◆ Exercise ◆
Your task is to give the listing below back word for word, pictures excluded.

◆ Data provided ◆
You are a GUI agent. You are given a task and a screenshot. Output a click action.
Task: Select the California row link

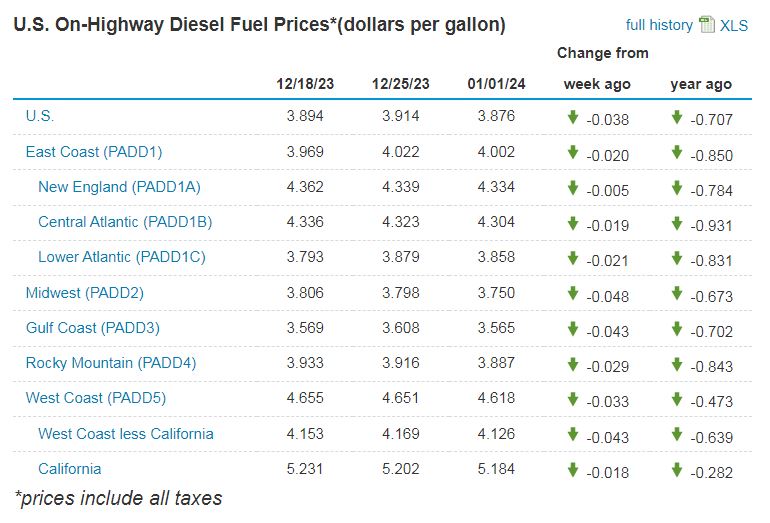[x=70, y=469]
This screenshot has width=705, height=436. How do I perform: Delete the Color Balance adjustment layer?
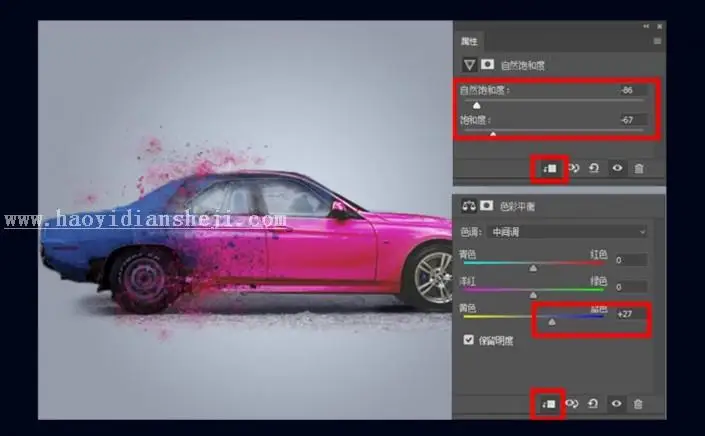pyautogui.click(x=638, y=404)
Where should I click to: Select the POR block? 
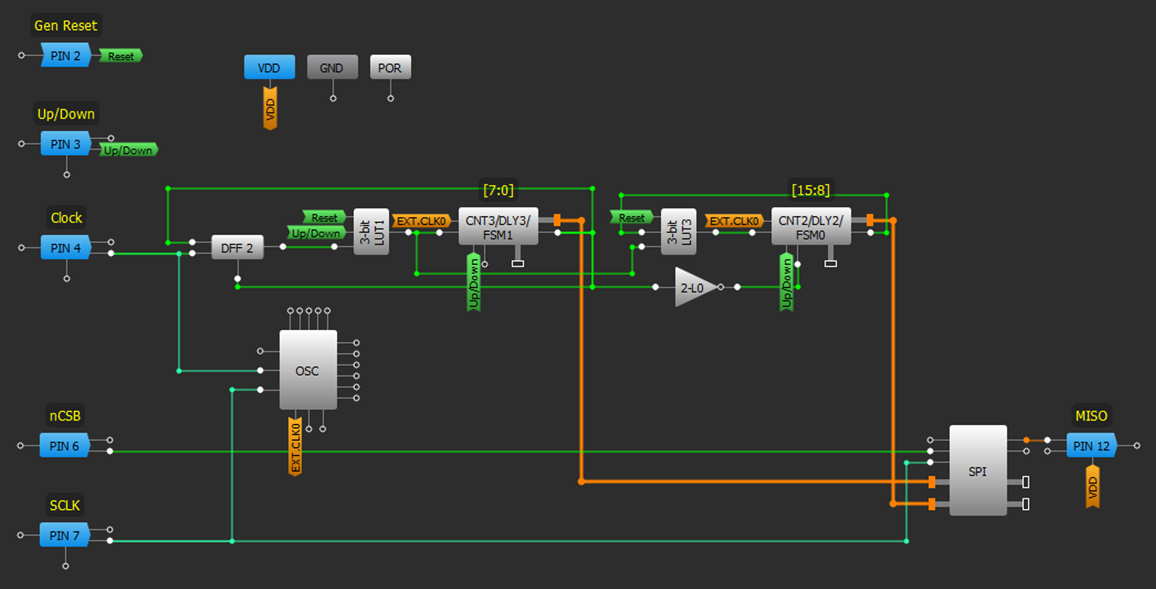point(390,68)
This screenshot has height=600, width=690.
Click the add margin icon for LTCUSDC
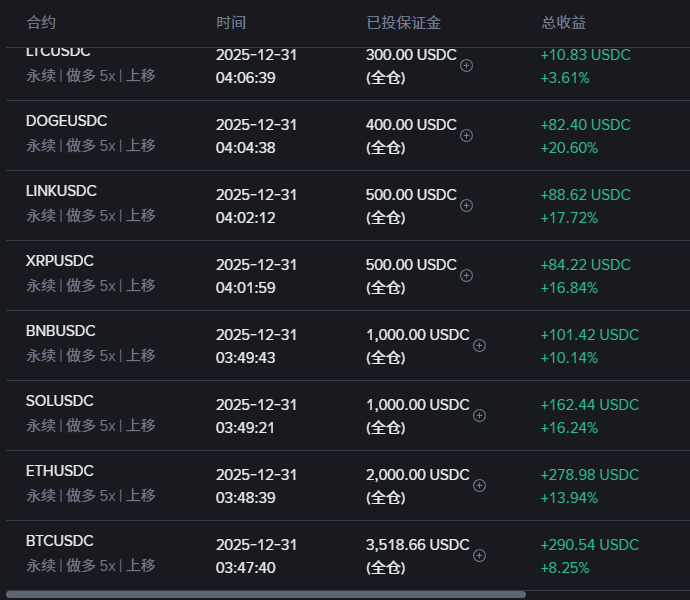pyautogui.click(x=466, y=65)
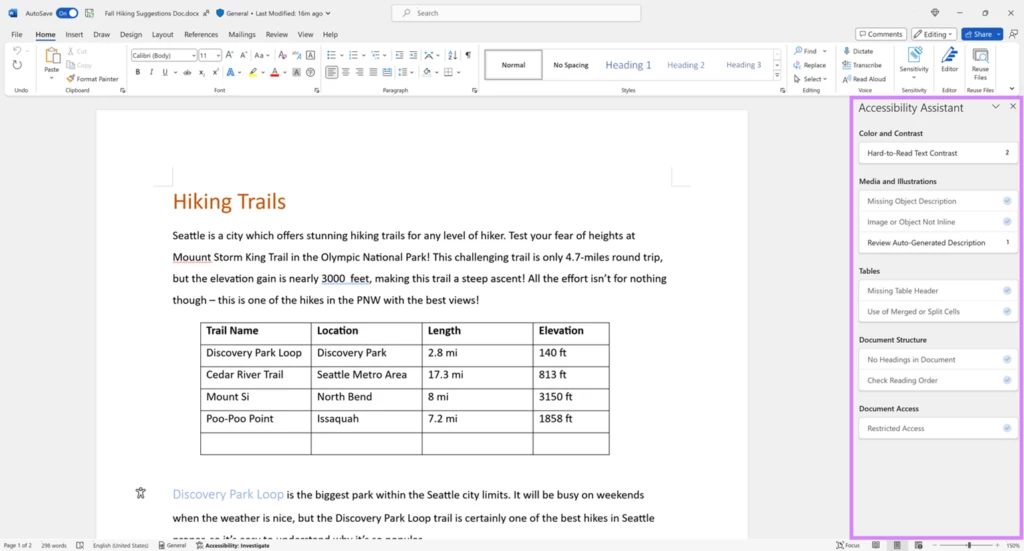Click the Bold formatting icon

pyautogui.click(x=137, y=72)
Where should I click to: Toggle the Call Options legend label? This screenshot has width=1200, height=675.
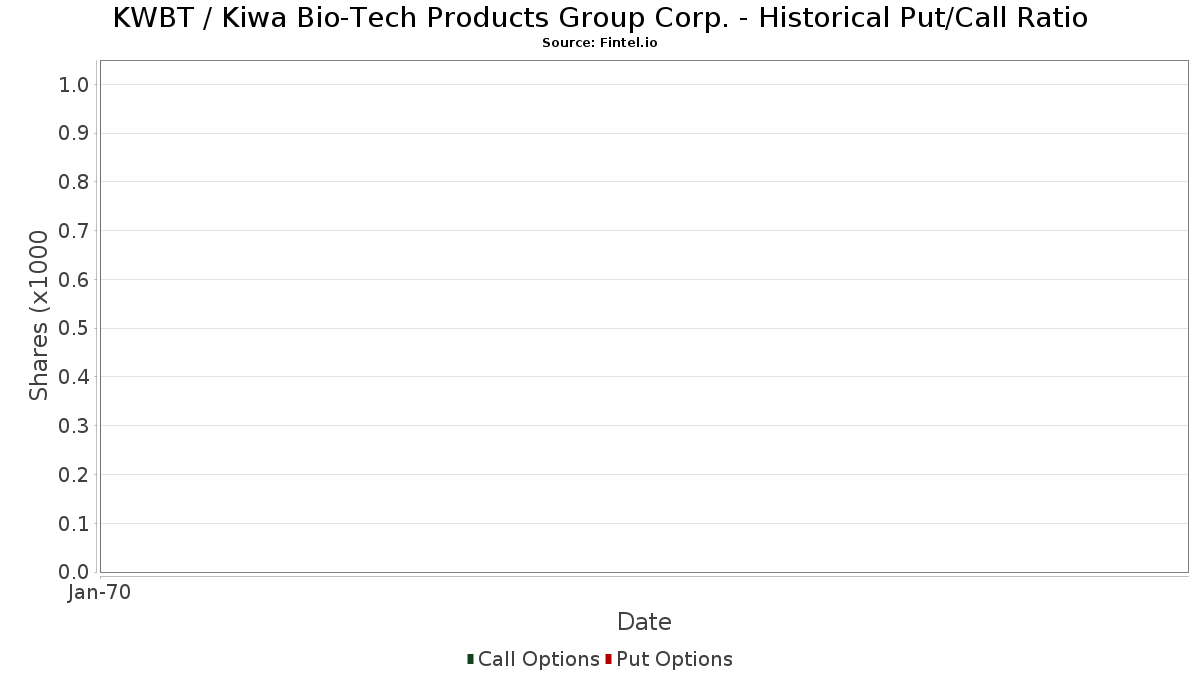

◆ Solution ◆
You are a GUI agent. You are given a task and a screenshot. Output a click action.
Task: Select the California row link

[x=70, y=469]
This screenshot has width=705, height=436. How do I perform: Delete the Color Balance adjustment layer?
pyautogui.click(x=638, y=404)
Where should I click to: Select the POR block? 
point(390,68)
This screenshot has height=600, width=690.
Click the add margin icon for LTCUSDC
pyautogui.click(x=466, y=65)
Click the Bold formatting icon

pyautogui.click(x=137, y=72)
Where should I click to: Toggle the Call Options legend label? This screenshot has width=1200, height=675.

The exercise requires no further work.